While insurance considerations may dictate choices, physicians should consider comorbid diseases prior to selecting an initial treatment. For example, obesity can influence treatment choice. Treatment options that offer a weight-based dosing approach, or those that have demonstrated very high PASI 75 scores in clinical trials, may be appropriate in this case.


When one systemic agent fails, the next choice of therapy might depend upon the degree of response to initial therapy. For example, if a patient has any response to one tumor necrosis factor inhibitor such as etanercept, it could be reasonable to consider another agent in the class, such as adalimumab, she said.

“If we had a patient who totally failed the [etanercept] and they had no response whatsoever, then I'd be a little concerned that they wouldn't respond to another TNF inhibitor.”

The NPF’s treat-to-target recommendations suggests that target response be a body surface area of 1% or less.

When targets aren’t met, new discussions about treatment options that take into account clinical, socioeconomic and behavioral factors that could influence treatment outcomes. Switching treatments, dose escalation or combination therapies may also be considered. “These discussions also need to take into account a continual assessment of patient satisfaction,” she said.
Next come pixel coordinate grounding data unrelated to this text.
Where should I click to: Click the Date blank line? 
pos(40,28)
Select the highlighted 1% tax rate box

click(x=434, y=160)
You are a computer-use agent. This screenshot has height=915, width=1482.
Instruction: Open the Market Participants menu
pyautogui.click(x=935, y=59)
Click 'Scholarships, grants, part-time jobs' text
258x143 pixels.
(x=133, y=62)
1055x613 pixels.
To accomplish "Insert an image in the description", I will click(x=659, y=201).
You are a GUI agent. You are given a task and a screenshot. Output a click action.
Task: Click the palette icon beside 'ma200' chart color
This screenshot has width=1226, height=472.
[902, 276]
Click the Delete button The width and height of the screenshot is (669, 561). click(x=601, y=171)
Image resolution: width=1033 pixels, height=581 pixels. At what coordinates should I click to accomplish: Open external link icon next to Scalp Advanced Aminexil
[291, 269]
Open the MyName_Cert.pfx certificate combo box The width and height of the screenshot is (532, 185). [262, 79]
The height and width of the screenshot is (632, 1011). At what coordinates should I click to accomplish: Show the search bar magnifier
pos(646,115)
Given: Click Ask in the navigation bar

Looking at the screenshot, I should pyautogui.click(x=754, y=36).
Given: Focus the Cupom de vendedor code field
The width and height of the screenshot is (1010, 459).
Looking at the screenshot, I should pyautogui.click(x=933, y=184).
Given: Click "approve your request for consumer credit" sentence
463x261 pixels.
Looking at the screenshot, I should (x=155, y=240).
Fear of injections may also guide treatment choice. For patients with this concern an oral therapy or one that requires fewer doses might be appropriate, but patient education to address fears associated with injections may be necessary.

In Self Injections 101, the NPF suggests that patients consider rotating injection sites from right to left to help reduce injection site soreness and pain and to avoid areas with active flare-ups.

The NPF recommends numbing the injection site to with an ice cube, and warming up the drug, either by removing it from the refrigerator about 30 minutes prior to injection or by placing it under the arm until it reaches room temperature.



Dr. Van Voorhees reported disclosures related to AbbVie, Allergan, Inc., Celgene Corp., Derm Tech International, Dermira, Merck & Co., Inc., Novartis, and WebMD.


"S040 - Systemic Therapies for Dermatologists: A Comprehensive Review and Update, Update for Psoriasis,"  Abby S. Van Voorhees, M.D., 1:30 p.m., Sunday, Feb. 18. American Academy of Dermatology 2018 annual meeting, San Diego.